Sirius ficou confuso com a menção do nome da organização perigosa das histórias de Groleo pela segunda vez naquele dia e, assim como Anima, ficou encarando o outro sem saber como reagir. No entanto, se a cada minuto mais uma coisa das fantasias de Groleo se tornava real, então...

— Quem é você? — Perguntou o nimás.

— Sou Hiems Landeren. Meus pais eram guardiões assim como eu. — Suas palavras saíam com raiva e dor. — Eu só queria encontrar um lugar para viver em paz. Se não podem me proporcionar isso então acabem logo com essa história.

As pessoas que os julgavam passaram alguns segundos olhando para o garoto de olhos azuis antes do homem ao centro declarar:

— Soltem-no.

— O-O que? — Balbuciou o rapaz.

— Todos nessa fortaleza são não humanos e você é bem vindo aqui.

A guarda desamarrou a corda que prendia suas mãos.

— Obrigado. — Agradeceu ele com a voz trêmula.

— Agora, vocês dois, se não provarem que não possuem ligações com os nakoushiniders, serão mortos.

Sirius não compreendeu a ameaça em sua totalidade, estava tonto e não sabia o que seus pensamentos lhe diziam... Pareciam até que não eram dele. Mas havia uma voz, tinha certeza, que o chamava com tranquilidade para se aproximar. Me aproximar? Encarou a pedra oval verde que já puxava seu corpo para frente, o forçando a se unir. Perdeu a consciência do que acontecia ao seu redor. Tudo que importava era chegar naquele ovo, naquele ser que o convidava ao encontro. O tocou com as mãos amarradas e sentiu sua superfície extremamente quente.
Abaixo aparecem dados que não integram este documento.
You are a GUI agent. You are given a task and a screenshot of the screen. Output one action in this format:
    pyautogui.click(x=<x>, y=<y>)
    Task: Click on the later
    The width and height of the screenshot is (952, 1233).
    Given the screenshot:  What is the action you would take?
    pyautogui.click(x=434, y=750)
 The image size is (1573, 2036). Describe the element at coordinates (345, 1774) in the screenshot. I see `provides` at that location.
A tontura ficou mais forte e percebeu que sua consciência o abandonava. Desmaiou.

Quando sua visão voltou a se estabilizar, estava no mesmo local, nada havia mudado, exceto pela pedra, que havia rachado, pelo desenho de árvore que aparecera em seu braço direito e pelo pequeno dragão verde sentado na sua frente. Instintivamente se afastou trêmulo.

Oi. Disse a voz que estava dentro da sua cabeça. Eu sei tudo que você sabe. O dragão o encarava e parecia... Sorrir?

— Muito bem. — O homem no centro se levantou. — Meu nome é Emmethorion e vocês são bem vindos aqui... Guardiões.

O mundo de Sirius desmoronava lentamente. Em parte com o dragão, em parte com as pessoas à sua volta, em parte com a expressão de medo no rosto de Anima.